Wow. So you can actually go and play on a course where one of the majors once was played. Well, it got a lot of national attention. Was it as major a tournament then as it is now, one of the big four?
Smith: It was a big deal. Of course the PGA formed in the teens, so this was going on, I think this was the 31st PGA championship. Back then it was still a match-play style tournament, but it was considered one of the three golf majors. And it’s interesting, setting the scene and time: the PGA championship back in ’49 occurred the same week that Jackie Robinson went on one of his many prodigious hitting sprees, I think over the course of the week he batted .556. But, the headlines in our local paper read something to the effect, “the greatest sports event in the history of Father Byrd‘s town.” What I liked was reading what all the top sports writers from around the country who came into the town to cover the event.
Like who?
Smith: Well, there was a fellow from the Atlanta Journal who was considered the dean of golf writing, who came to town, but they had something like five AP reporters, somebody from the New York Times, somebody from the west coast. You name it, they were here.

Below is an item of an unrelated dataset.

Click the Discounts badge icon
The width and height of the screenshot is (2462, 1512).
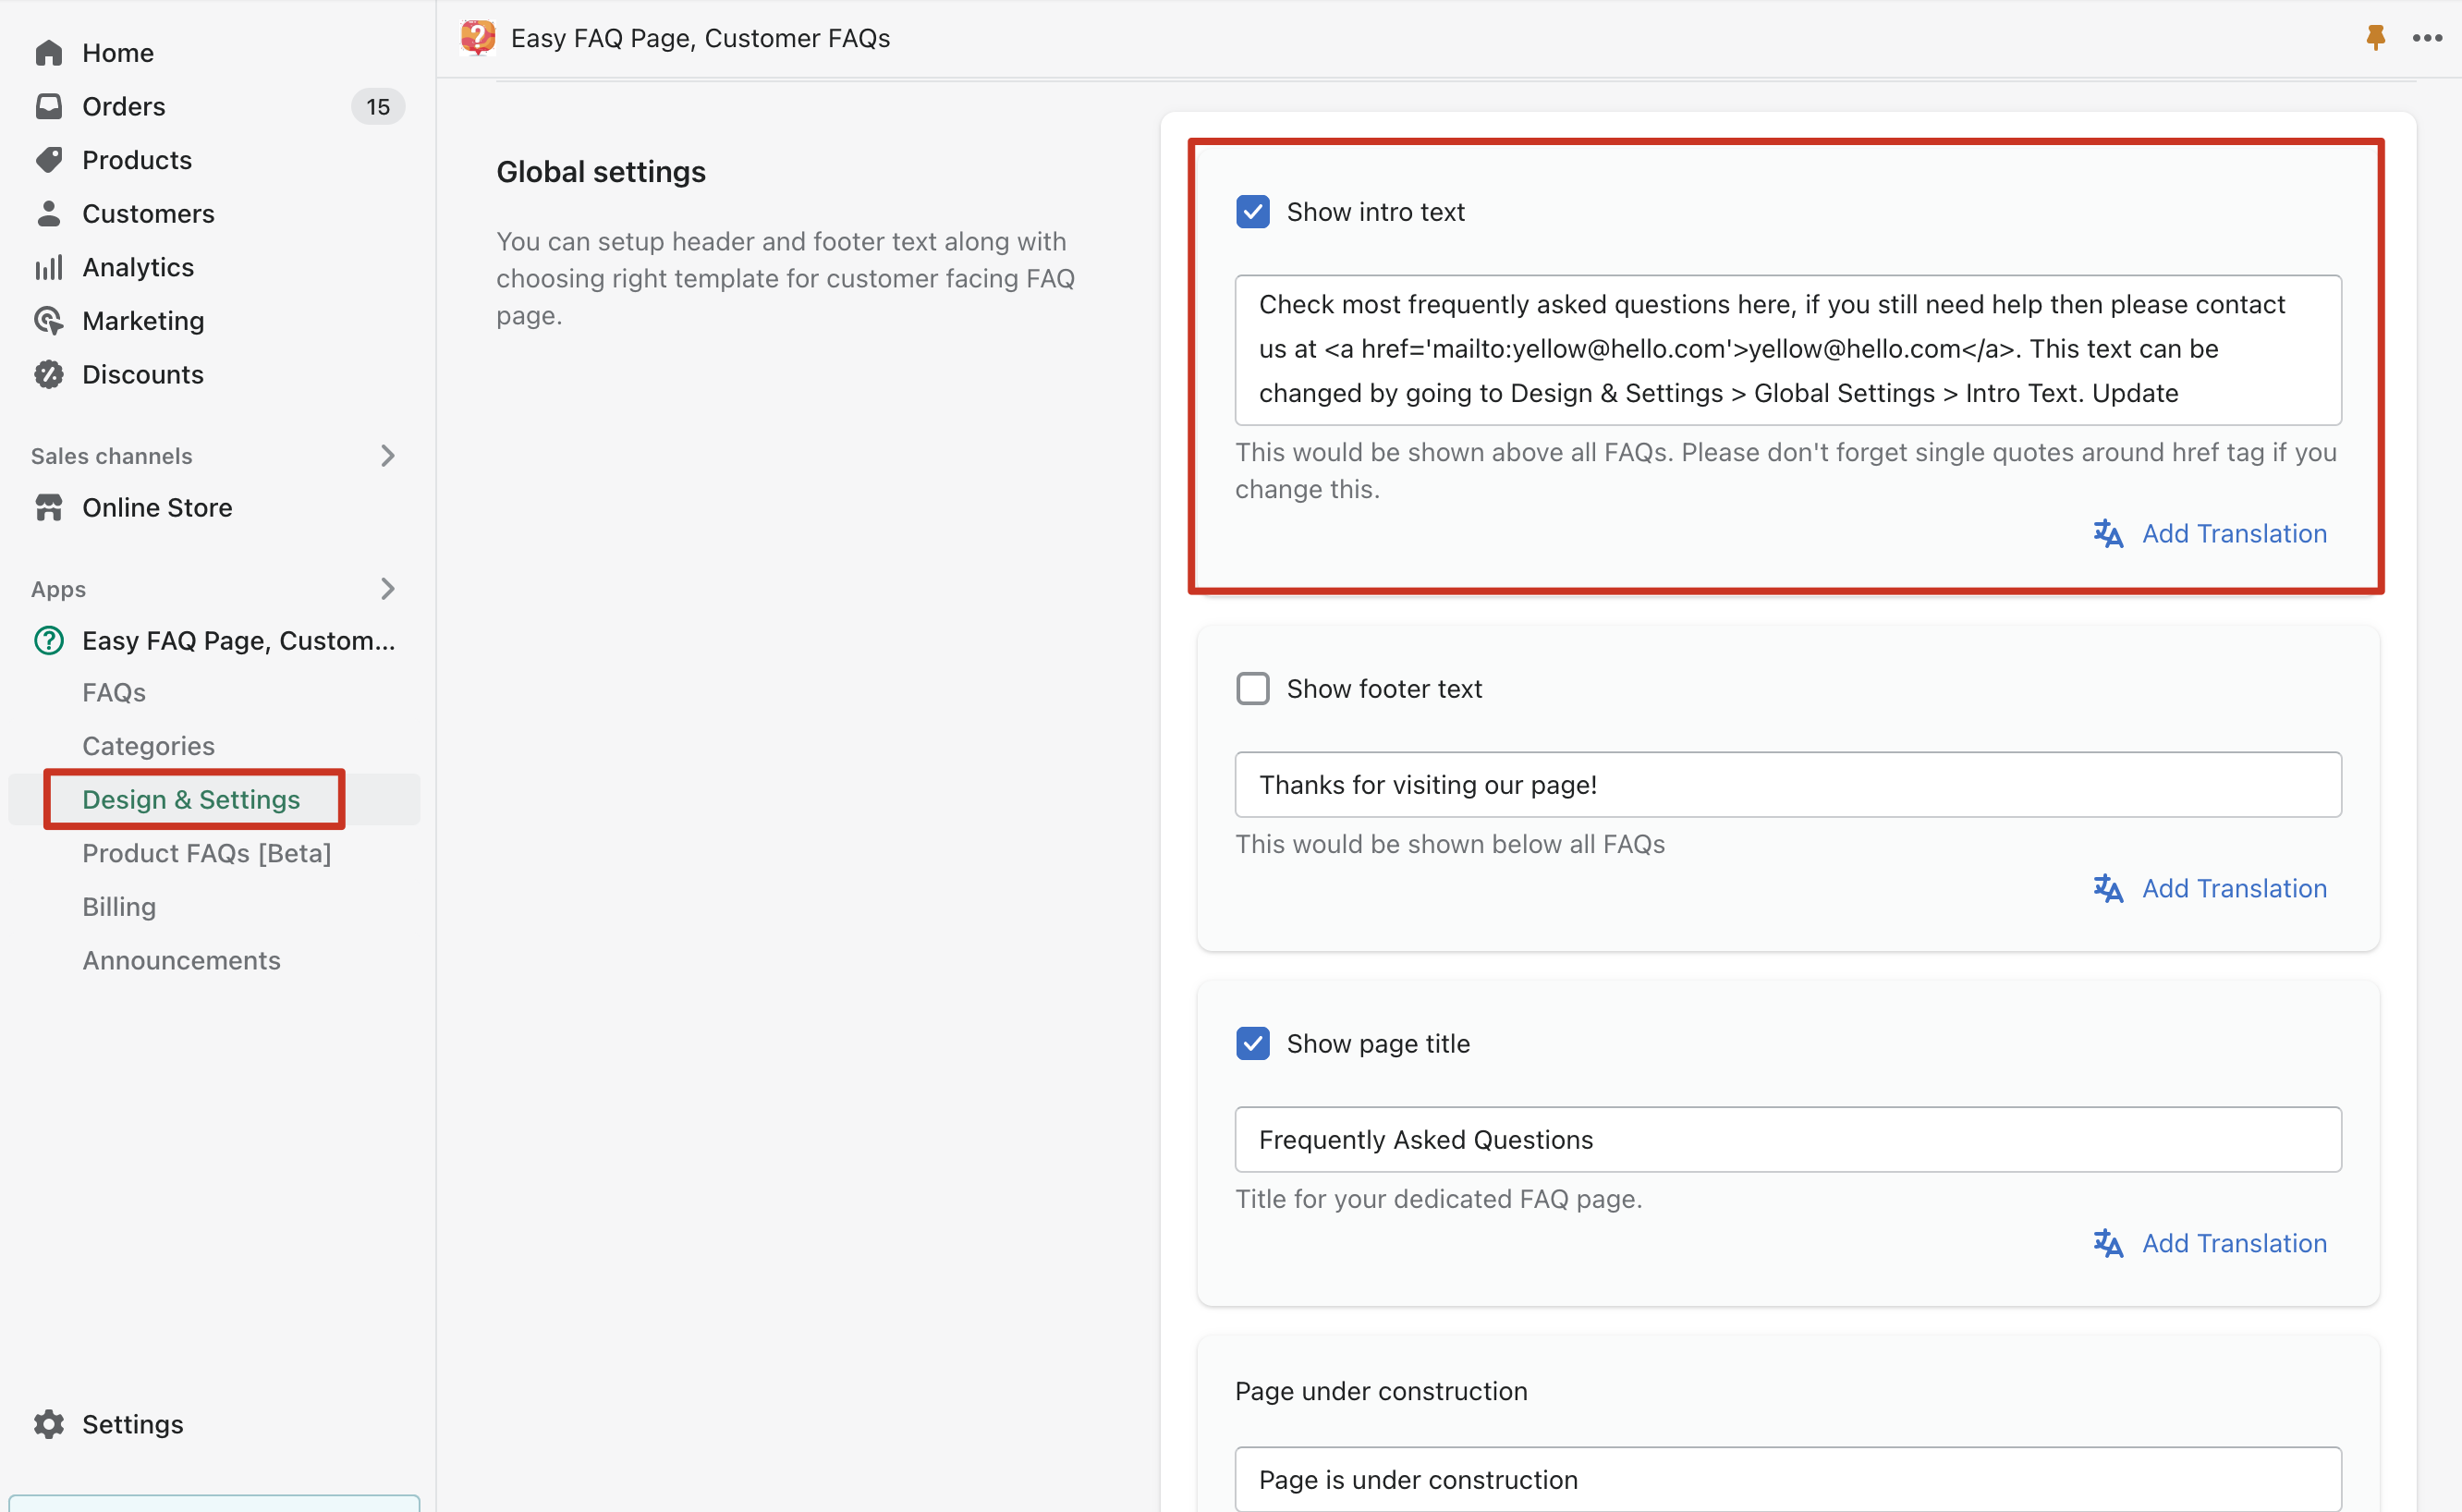tap(48, 374)

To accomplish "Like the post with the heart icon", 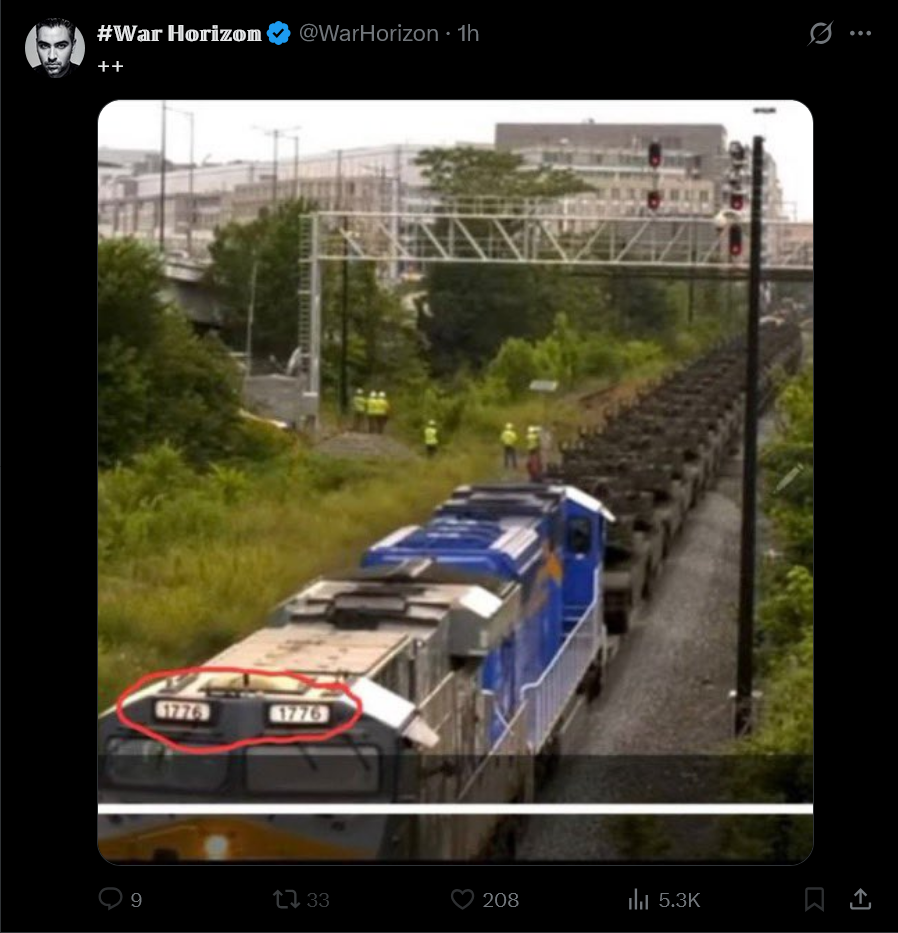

Well, it’s time to tell us who won.
Smith: Well, Virginia native and clearly the people’s choice, people’s favorite, Slamming Sammy Sneed, who turned 37 during the tournament, to become the oldest player to win a PGA championship. This was his second, he also won in 1942. And, interestingly, just a month earlier, he had won the Master’s. He was the first professional golfer to win the Master’s and the PGA in the same year. A week later, he went and vied to win the U.S. National Open, and amazingly, after a rough start, he came back to finish and he tied for second just one stroke off the lead. So he almost got the Triple Crown.
Did he win a lot of money?
Smith: That’s an interesting thing. Particularly in comparison to today’s purses, the entire purse for the 1949 PGA Championship was $30,000, out of which Sneed took $3500. I like this: because he won two earlier tournaments, the Greensborough Open and the Master’s, the win that the PGA put him at the top of the money leader’s list, with $12,610.83.
Well, isn’t that amazing. So, any final thoughts on the 1949 PGA played in Richmond?
Smith: Well, there’s two fun stories that I have found in the archives. One about a fellow named Jack Burke, who was Sneed’s competitor in Round One on Friday of the tournament. Burke was a 26-year-old bobby soxer’s man, and he lost his caddy, who strayed from the 13th green to the 16th hole, ended up having to dispatch a jeep to bring him back, and Jack quipped after the round, that he lost enough holes to Sneed without having to lose his caddy, too. The other story is about Sneed’s putter. He actually borrowed it from a boy whom he met before the Greensborough Open, which Sneed also won. And in the locker room after his victory in Richmond, Sneed was pressed for the boy’s name, but he wouldn’t say for fear that the boy would ask for the putter back.
Virginian Sammy Sneed, winning the 1949 PGA on what is now a county golf course in Henrico County. A forgotten anecdote of Virginia’s and Richmond’s sports history; thanks to Brooks Smith.